Monday, August 21, 2017

Day 21: Which RPG does the most with the least words?


I'm not typically a believer that "older is better" but in the case of this category ... it's going to be a lot of old stuff I suspect. So much of the RPG scene is caught up in 300-400 page giant core books supported by 10 - 100  supplements that it's hard to believe how little entire product lines used to be! I looked around my library and checked some page counts before I started writing this and it's amazing how book sizes and book numbers have crept up.

Ignoring D&D as the one example everyone knows about, here are some others:

  • Gamma World 1st-2nd-3rd editions are all right around 64 page booklets. The later two add in an intro adventure that adds some page count. It's incredible the amount of time we spent playing in these. Years and years of fun from one 64-page book and some adventures plus a whole lot of imagination and paper.
  • Original Traveller: three 48 page books that covered a fairly detailed character generation system, task resolution, combat, ship construction and combat, and system generation. We played for years with this just set and maybe an adventure. We did pick up supplements but the core box alone was a ton of material.
  • Marvel Super Heroes: a 16 page intro book and a 48 page campaign book along with some stat cards for famous characters had us off to the races. That universal table covered everything in a short and sweet way. There were adventures of course, but most of the early supplements added official writeups for Marvel characters, not new rules. 
Looking at my shelves and thinking back most of those early games and adventures were under 200 pages total even with a full boxed set treatment. Most of the time the ideas was "here is how to play mechanically, here are some adventure ideas, and here are a few notes about a setting" and that was it! Nowadays though the books are better in a lot of ways I think you could trim a lot of them back by a third to a half and it would only improve them. 

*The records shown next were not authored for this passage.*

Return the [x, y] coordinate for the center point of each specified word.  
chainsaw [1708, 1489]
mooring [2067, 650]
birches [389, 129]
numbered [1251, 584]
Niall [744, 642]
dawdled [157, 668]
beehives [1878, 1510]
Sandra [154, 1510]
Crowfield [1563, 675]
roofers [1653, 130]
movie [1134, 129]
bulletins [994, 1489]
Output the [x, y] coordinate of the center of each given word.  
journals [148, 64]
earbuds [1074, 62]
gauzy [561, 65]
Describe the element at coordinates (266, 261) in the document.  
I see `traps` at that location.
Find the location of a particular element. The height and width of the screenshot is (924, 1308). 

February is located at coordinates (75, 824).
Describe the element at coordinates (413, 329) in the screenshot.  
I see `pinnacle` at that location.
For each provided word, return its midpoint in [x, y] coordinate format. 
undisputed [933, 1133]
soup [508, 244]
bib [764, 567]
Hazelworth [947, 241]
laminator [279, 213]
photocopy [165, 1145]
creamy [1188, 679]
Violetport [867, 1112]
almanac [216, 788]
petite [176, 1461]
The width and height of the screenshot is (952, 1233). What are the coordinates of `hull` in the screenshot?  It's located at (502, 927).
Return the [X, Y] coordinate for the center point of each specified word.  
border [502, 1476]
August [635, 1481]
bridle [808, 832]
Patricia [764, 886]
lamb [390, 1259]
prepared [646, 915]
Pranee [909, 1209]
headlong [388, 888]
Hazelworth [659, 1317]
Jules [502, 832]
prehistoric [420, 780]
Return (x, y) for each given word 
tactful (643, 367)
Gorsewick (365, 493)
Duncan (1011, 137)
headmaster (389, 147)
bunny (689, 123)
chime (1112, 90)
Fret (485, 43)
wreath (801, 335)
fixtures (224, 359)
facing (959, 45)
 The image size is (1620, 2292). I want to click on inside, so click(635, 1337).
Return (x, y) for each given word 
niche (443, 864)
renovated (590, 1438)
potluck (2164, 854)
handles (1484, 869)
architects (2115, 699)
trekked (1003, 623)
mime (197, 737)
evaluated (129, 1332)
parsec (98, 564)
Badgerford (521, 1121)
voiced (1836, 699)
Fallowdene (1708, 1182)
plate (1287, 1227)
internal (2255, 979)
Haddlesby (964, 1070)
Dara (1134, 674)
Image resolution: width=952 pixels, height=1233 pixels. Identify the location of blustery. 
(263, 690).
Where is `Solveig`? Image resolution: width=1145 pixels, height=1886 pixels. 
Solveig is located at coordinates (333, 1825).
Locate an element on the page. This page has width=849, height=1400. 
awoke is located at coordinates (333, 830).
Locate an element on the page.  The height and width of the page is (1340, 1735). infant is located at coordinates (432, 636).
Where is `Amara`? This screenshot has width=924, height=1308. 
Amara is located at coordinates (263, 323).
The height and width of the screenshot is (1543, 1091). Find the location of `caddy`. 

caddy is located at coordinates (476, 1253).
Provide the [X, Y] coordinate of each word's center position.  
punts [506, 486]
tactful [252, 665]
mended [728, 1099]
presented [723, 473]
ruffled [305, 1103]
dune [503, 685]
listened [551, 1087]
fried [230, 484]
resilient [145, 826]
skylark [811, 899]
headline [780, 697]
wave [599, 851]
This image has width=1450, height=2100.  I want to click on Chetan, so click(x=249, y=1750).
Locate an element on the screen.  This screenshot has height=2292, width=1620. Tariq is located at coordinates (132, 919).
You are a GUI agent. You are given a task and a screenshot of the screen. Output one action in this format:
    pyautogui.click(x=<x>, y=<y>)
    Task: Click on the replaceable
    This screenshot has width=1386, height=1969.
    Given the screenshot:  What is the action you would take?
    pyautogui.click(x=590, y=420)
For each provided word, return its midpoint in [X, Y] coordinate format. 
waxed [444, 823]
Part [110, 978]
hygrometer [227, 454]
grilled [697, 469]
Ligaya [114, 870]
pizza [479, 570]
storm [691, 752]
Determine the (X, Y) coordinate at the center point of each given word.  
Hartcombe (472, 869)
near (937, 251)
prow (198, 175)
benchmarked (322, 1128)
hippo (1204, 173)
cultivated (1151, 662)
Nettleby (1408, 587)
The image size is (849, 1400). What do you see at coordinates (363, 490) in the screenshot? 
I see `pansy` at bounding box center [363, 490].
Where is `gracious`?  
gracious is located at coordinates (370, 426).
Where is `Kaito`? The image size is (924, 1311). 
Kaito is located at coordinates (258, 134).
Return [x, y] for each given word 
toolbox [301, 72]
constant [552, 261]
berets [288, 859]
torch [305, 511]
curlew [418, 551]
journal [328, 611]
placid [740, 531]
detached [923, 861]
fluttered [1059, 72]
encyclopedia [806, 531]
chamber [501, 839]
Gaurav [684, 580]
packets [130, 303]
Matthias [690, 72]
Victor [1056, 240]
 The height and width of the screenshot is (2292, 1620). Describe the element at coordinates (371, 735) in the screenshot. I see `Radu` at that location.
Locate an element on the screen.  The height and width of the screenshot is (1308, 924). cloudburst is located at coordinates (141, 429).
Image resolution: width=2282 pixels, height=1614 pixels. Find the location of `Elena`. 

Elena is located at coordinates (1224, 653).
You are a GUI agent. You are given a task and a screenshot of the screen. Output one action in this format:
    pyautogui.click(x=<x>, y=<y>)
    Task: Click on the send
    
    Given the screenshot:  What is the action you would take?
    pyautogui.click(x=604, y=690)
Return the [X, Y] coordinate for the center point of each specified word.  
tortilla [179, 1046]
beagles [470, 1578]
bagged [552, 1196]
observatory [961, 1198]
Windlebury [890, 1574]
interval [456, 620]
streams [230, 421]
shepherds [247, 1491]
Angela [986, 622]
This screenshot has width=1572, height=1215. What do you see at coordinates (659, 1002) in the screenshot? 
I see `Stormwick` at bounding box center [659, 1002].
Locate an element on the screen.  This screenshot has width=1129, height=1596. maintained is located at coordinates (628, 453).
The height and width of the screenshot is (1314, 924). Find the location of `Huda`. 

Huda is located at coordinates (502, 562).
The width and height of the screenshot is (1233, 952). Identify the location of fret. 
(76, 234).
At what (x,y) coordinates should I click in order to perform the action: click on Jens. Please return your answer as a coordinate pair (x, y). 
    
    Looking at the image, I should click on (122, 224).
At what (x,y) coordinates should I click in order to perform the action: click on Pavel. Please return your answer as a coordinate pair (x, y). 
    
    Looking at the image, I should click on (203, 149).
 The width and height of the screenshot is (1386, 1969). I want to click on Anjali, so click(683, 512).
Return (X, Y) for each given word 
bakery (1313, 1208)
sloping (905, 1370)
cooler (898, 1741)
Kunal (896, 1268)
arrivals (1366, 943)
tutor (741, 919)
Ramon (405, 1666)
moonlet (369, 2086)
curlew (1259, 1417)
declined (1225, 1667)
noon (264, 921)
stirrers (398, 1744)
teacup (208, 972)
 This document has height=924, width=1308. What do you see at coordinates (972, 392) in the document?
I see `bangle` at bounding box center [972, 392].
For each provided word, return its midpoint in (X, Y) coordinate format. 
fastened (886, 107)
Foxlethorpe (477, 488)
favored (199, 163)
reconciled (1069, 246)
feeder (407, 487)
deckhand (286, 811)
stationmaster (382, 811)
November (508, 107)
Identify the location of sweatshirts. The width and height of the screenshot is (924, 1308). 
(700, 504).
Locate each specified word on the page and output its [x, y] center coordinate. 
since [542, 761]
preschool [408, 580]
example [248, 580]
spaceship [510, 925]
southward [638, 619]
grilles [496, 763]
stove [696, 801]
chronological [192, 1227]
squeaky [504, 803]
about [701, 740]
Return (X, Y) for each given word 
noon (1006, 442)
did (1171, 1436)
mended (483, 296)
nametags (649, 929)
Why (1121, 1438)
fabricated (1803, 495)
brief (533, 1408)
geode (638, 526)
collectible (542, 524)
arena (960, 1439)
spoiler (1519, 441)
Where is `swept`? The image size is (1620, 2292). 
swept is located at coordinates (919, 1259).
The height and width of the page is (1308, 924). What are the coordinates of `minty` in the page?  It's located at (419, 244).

In most cases you get a bunch of pages on character creation, but you're going to get "advanced" character creation a month or two after the book releases with even more options. This is not new, Traveller in particular pioneered the "extra book for each character type" approach in the early 80's. Why not make a conscious effort to go minimal on this if you're just going to redo it anyway?

You get a chapter on the setting in the core book, but you're going to get another big book on the setting anyway in most cases, plus you may get regional or era-type sourcebooks that go into far more detail as well. Can we separate rules and setting as a matter of routine?

My #1 example of a game that does the most with the fewest words is this:


The 1st & 2nd editions of Champions gave us a detailed system for creating and playing superheroes in 80 pages. The boxed set added a 16-page adventure that added some ideas on locations and plot, an ongoing enemy organization, and some additional villains but even counting that you had a complete superhero solution in under 100 pages. I think that's pretty remarkable. Later editions may have ballooned it up into far more than that but in the early days Champions was one efficient little game system.